TORONTO — Canadian conventional broadcaster Global Television on Thursday said its Ontario newsroom was getting out of in-house sports coverage, just as the rival Canadian Broadcasting Corp. said it was ramping up its own local and regional news coverage.
Toronto-based Global Television said its over-the-air stations in Ontario will begin receiving their sports coverage via live feeds from regional sports channel Rogers Sportsnet this January.

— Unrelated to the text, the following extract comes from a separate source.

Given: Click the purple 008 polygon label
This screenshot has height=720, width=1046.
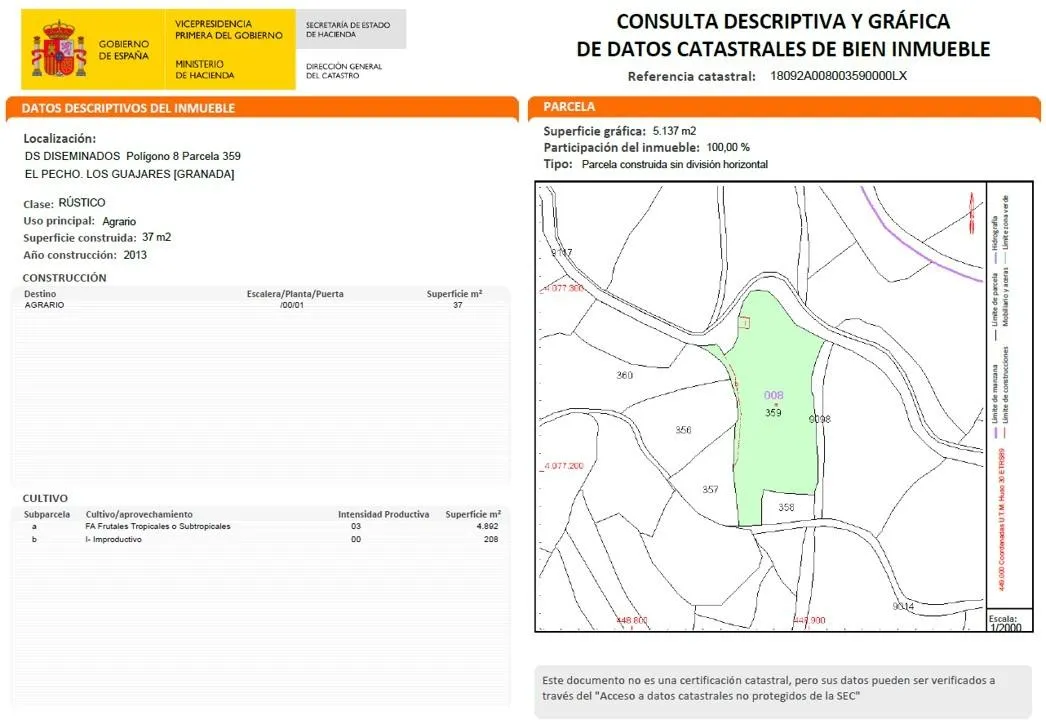Looking at the screenshot, I should pos(773,395).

Sportsnet is owned and operated by cable giant Rogers Communications Inc.
The move will cost three full-time jobs at Global News Ontario, including that of longtime sportscaster Don Martin.
Global Television’s deal with Rogers Sportsnet will see on-air talent Sean McCormick report at 6 p.m. and 11 p.m. on the latest sports highlights and scores.

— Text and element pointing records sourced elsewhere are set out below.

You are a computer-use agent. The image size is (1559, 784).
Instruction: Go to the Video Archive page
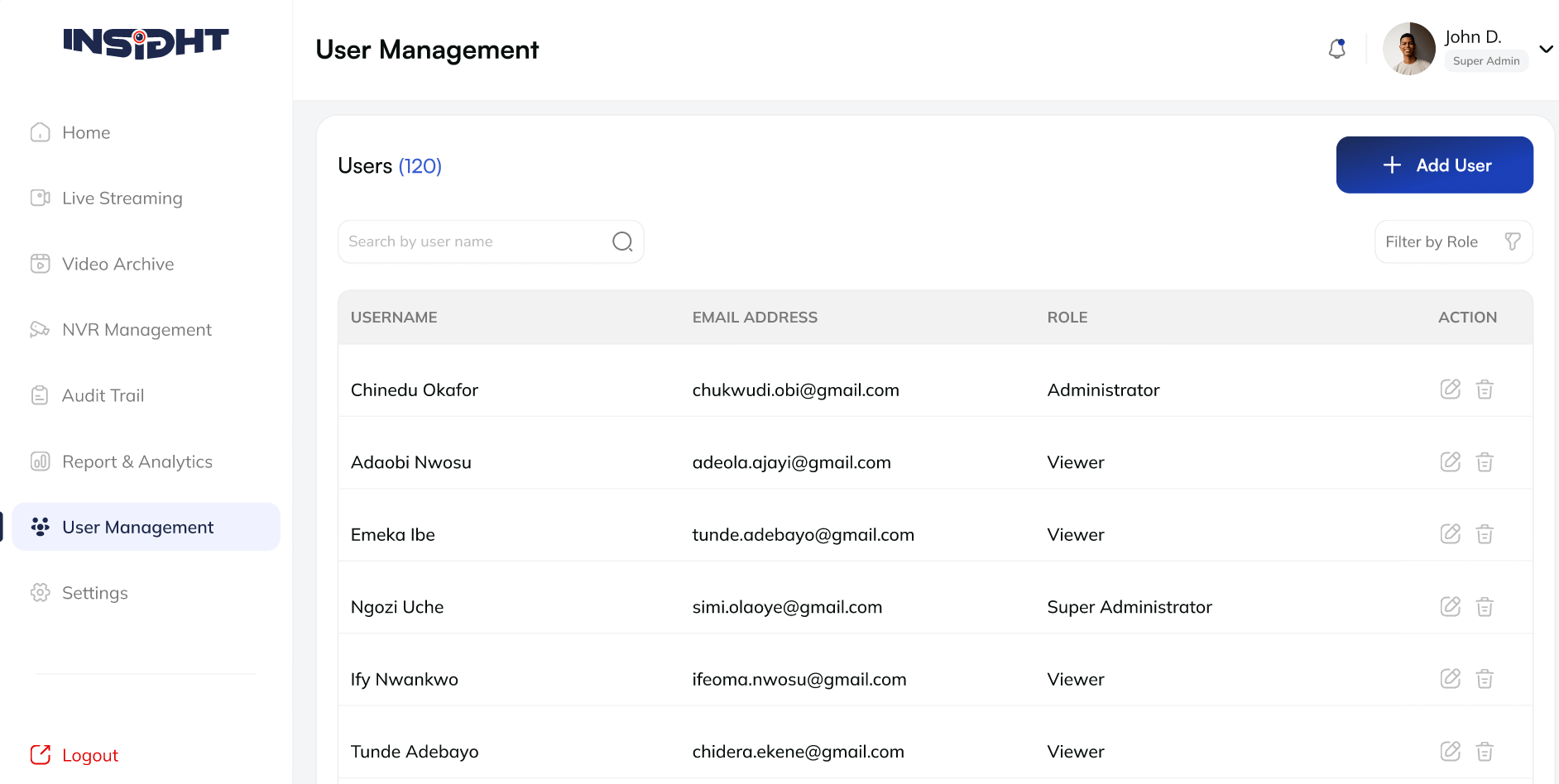(x=118, y=264)
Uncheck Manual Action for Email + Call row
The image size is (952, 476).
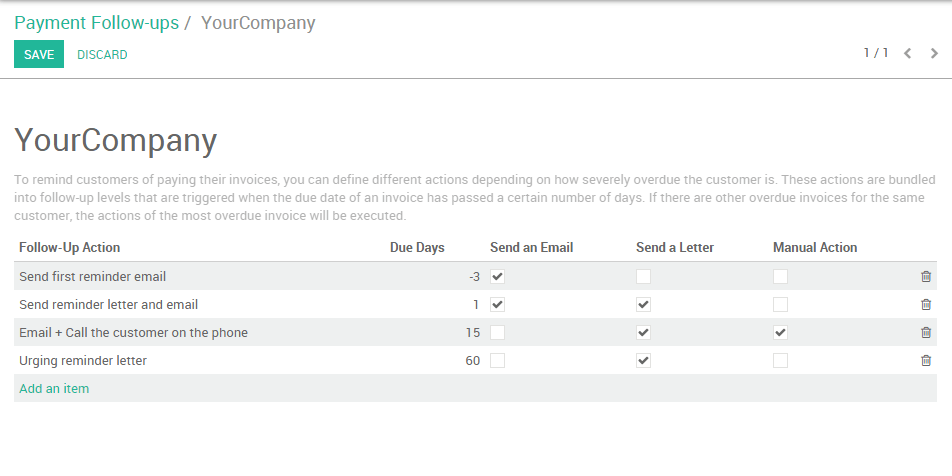point(780,333)
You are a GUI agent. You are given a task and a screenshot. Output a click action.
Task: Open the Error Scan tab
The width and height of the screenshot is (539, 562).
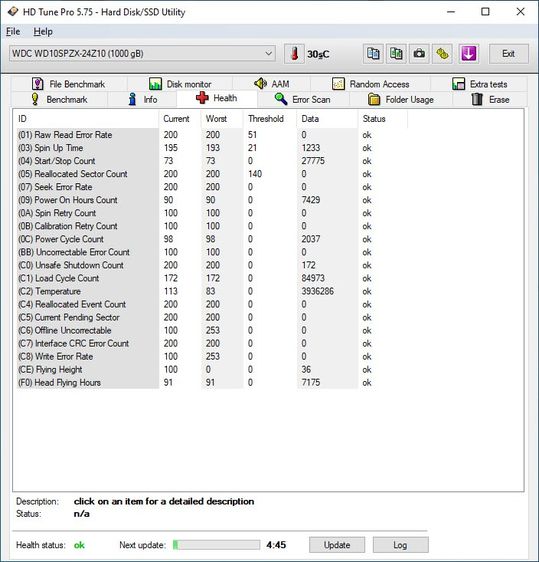pyautogui.click(x=302, y=99)
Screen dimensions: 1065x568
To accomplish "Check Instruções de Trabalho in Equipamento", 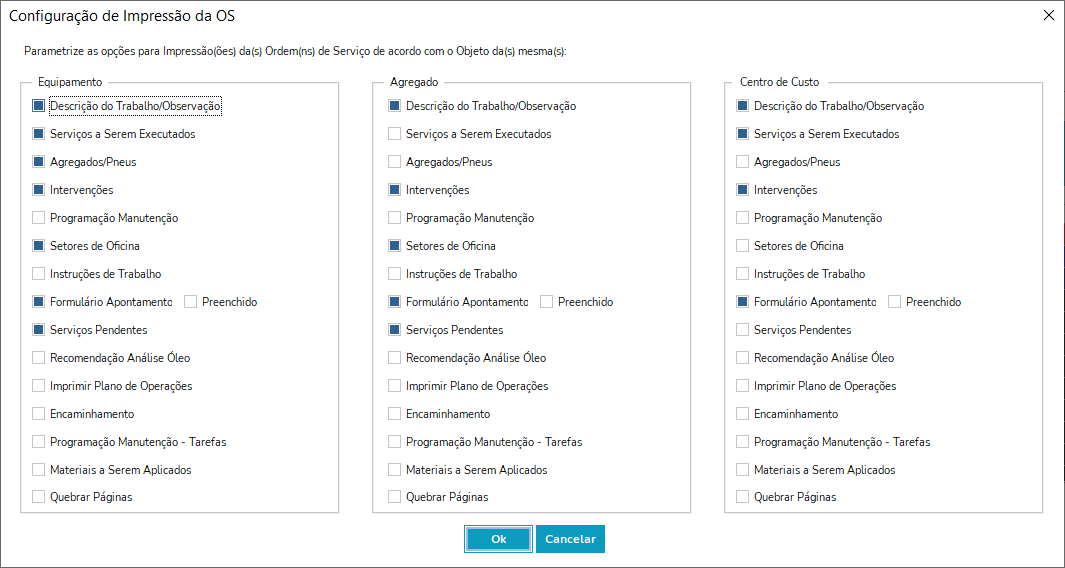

The sports channel plans to eventually offer Global Television Ontario morning sport highlight packages.
Elsewhere, the CBC, Canada’s public broadcaster, on Thursday said it was restructuring its TV news operations around local and regional news coverage, and putting a focus on Web-based and “civic” journalism.
Details on the revamping of the CBC TV news coverage were revealed during a closed-circuit townhall address led by executive vp of English Television Richard Stursberg and other senior executives.

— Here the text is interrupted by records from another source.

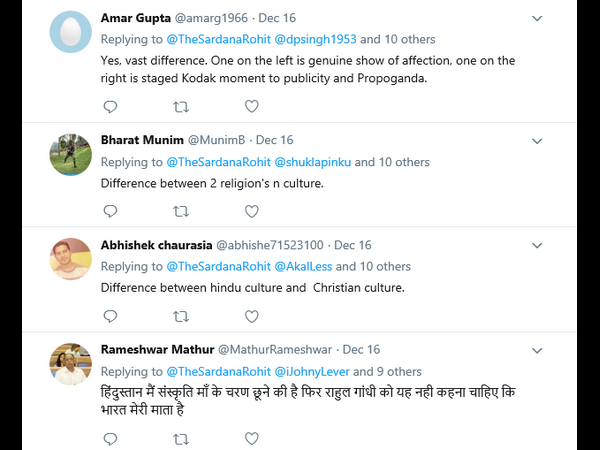The height and width of the screenshot is (450, 600).
Task: Like Rameshwar Mathur's tweet
Action: coord(252,438)
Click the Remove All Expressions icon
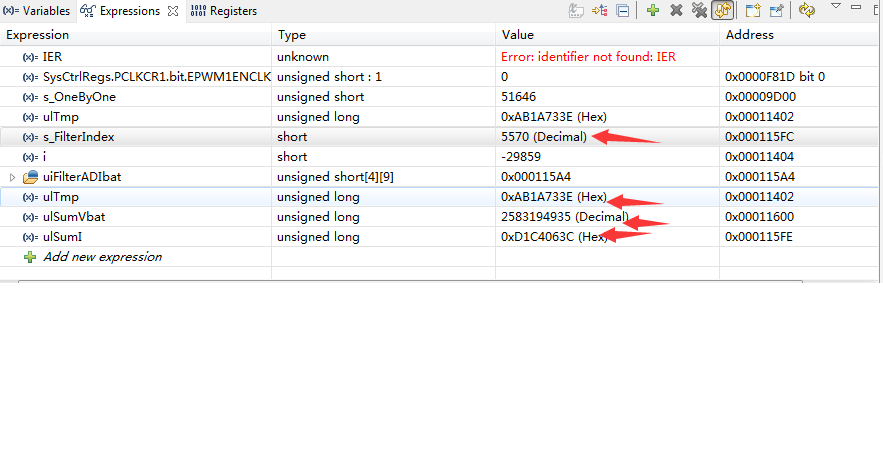 pyautogui.click(x=699, y=11)
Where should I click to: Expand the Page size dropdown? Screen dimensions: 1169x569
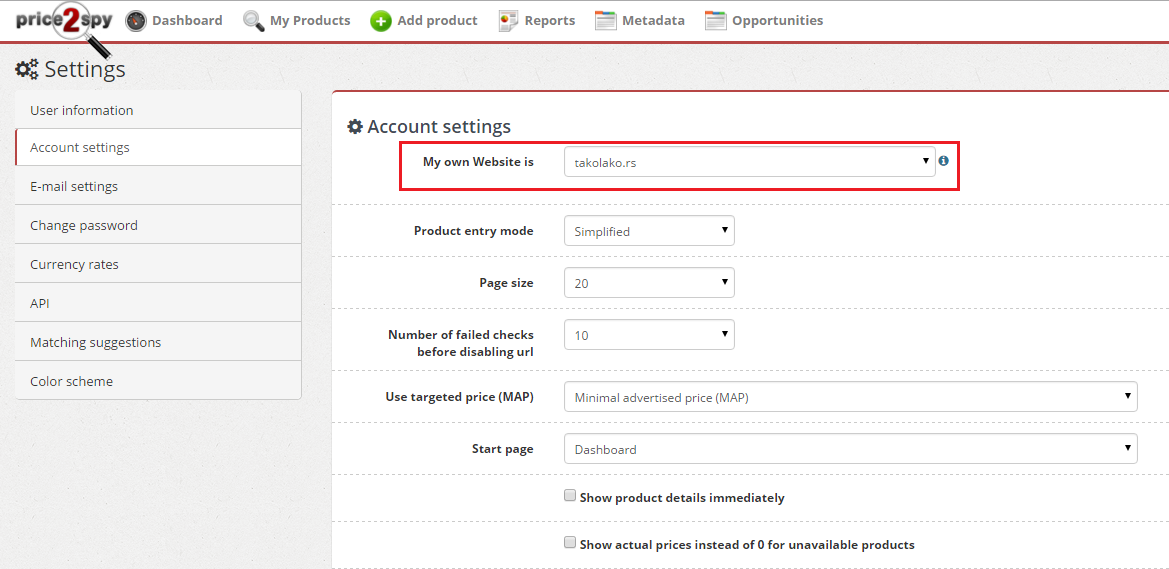(x=649, y=283)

CBC executives explained that reinvigorating its local news coverage was part of a continuing integration of its radio, TV and Internet reporting divisions.
In 2000, the CBC cut back on its local newscasts and launched “Canada Now,” a national supper-time newcast originating from Vancouver.
Returning to local and regional newsgathering comes as young Canadians increasingly go online for their news, rather than to newspapers or the TV set.
The Canadian Media Guild, the CBC’s journalist union, welcomed stepped-up local news coverage as “promising,” given the initiative calls for the redeploying of existing staff.
“We’re happy the CBC is getting back into local news on television,” CMG national president Lise Lareau said before expressing concern that no new money was going toward expanded local news coverage nationwide.